### [PROBLEM REQUIREMENTS]
A picture-free, exact transcript of the entries below is required.

### [TASK INPUT]
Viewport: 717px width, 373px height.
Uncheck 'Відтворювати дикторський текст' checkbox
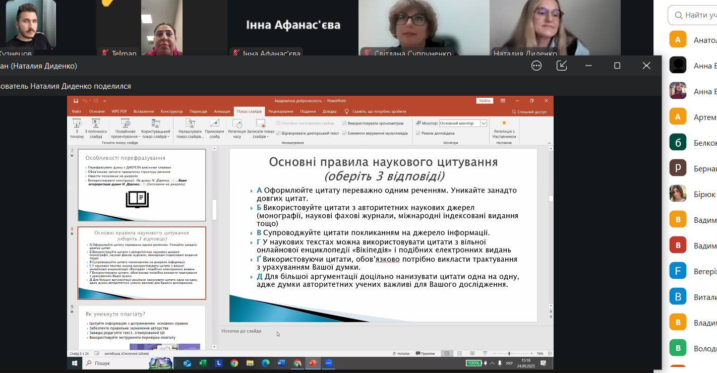click(x=278, y=133)
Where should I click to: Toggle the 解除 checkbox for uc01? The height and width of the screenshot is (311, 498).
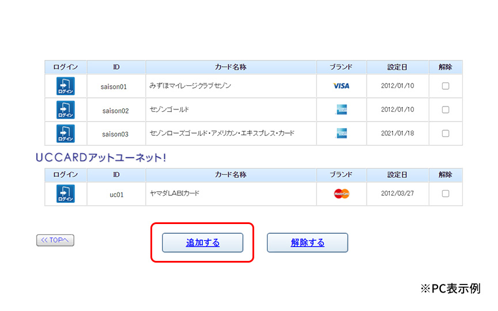click(445, 194)
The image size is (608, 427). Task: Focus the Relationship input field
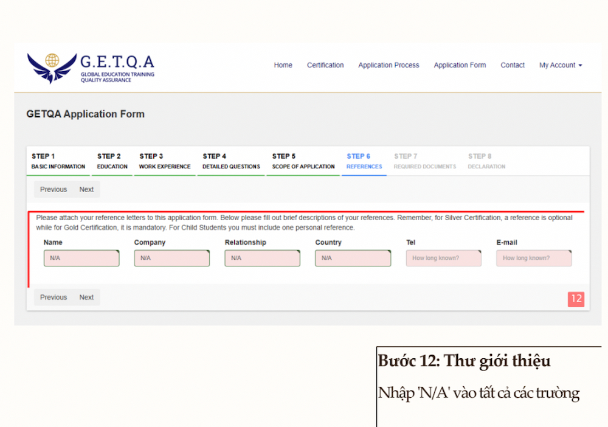click(x=262, y=258)
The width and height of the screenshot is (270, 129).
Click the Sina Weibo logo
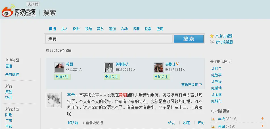pyautogui.click(x=19, y=11)
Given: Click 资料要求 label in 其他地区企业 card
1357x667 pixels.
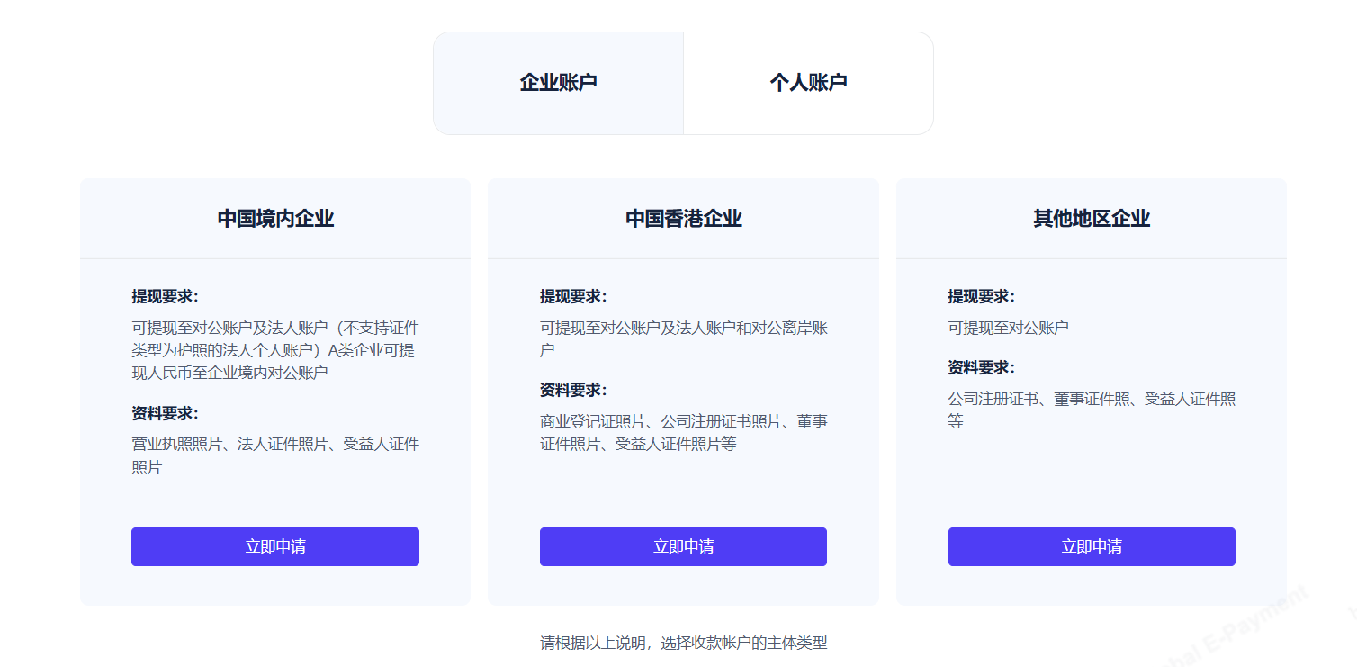Looking at the screenshot, I should pos(981,367).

### [RESULT FOR THIS TASK]
Viewport: 717px width, 373px height.
Uncheck 'Відтворювати дикторський текст' checkbox
click(x=278, y=133)
Where should I click to: Toggle the 解除 checkbox for uc01? The height and width of the screenshot is (311, 498).
click(445, 194)
The image size is (608, 427). Task: Focus the Relationship input field
click(x=262, y=258)
The width and height of the screenshot is (270, 129).
Click the Sina Weibo logo
pyautogui.click(x=19, y=11)
Given: Click 资料要求 label in 其他地区企业 card
1357x667 pixels.
Looking at the screenshot, I should pos(981,367).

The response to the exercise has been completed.